■ EXERCISE: In the material below, find the span from the line with "This screenshot has height=281, width=281." to the line with "the 10-12 size" and transcribe only those lines, exactly, ends included, without the pictures.
══ RECORD EXCERPTS
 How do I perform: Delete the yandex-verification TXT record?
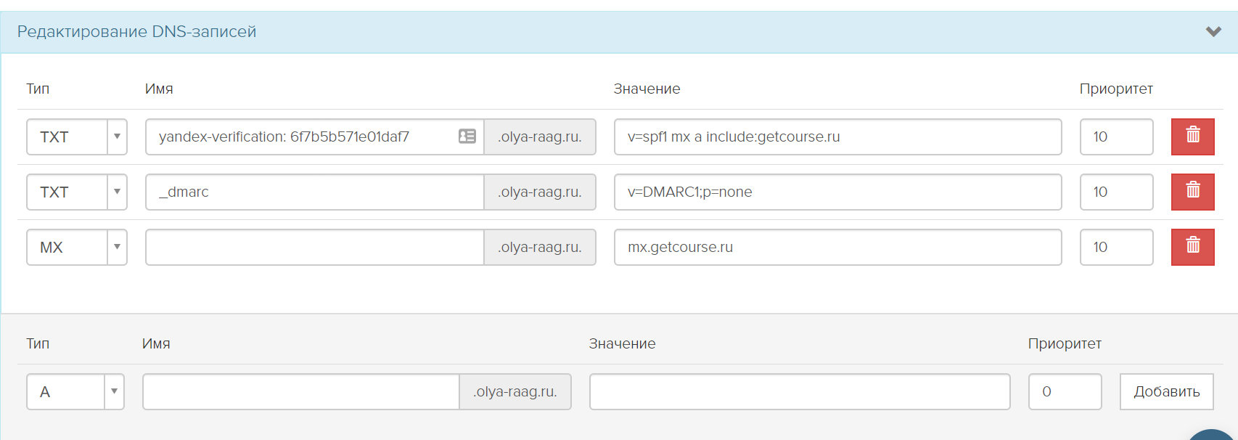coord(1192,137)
════
══ RECORD EXCERPTS
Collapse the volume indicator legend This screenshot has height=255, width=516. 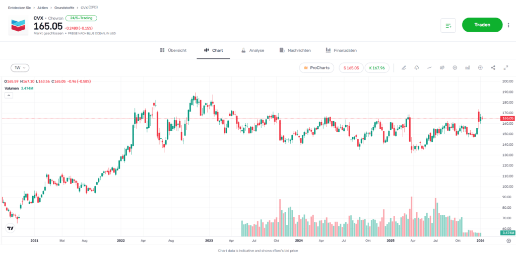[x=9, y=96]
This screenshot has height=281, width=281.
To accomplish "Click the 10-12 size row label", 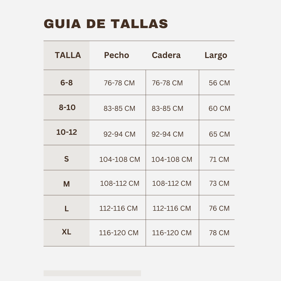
════
══ RECORD EXCERPTS
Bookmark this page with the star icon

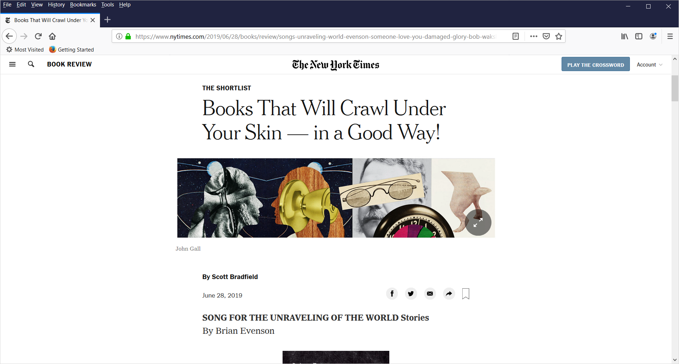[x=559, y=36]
════
■ RESPONSE TO THE TASK:
This screenshot has height=281, width=281.
To accomplish "Click the 10-12 size row label", 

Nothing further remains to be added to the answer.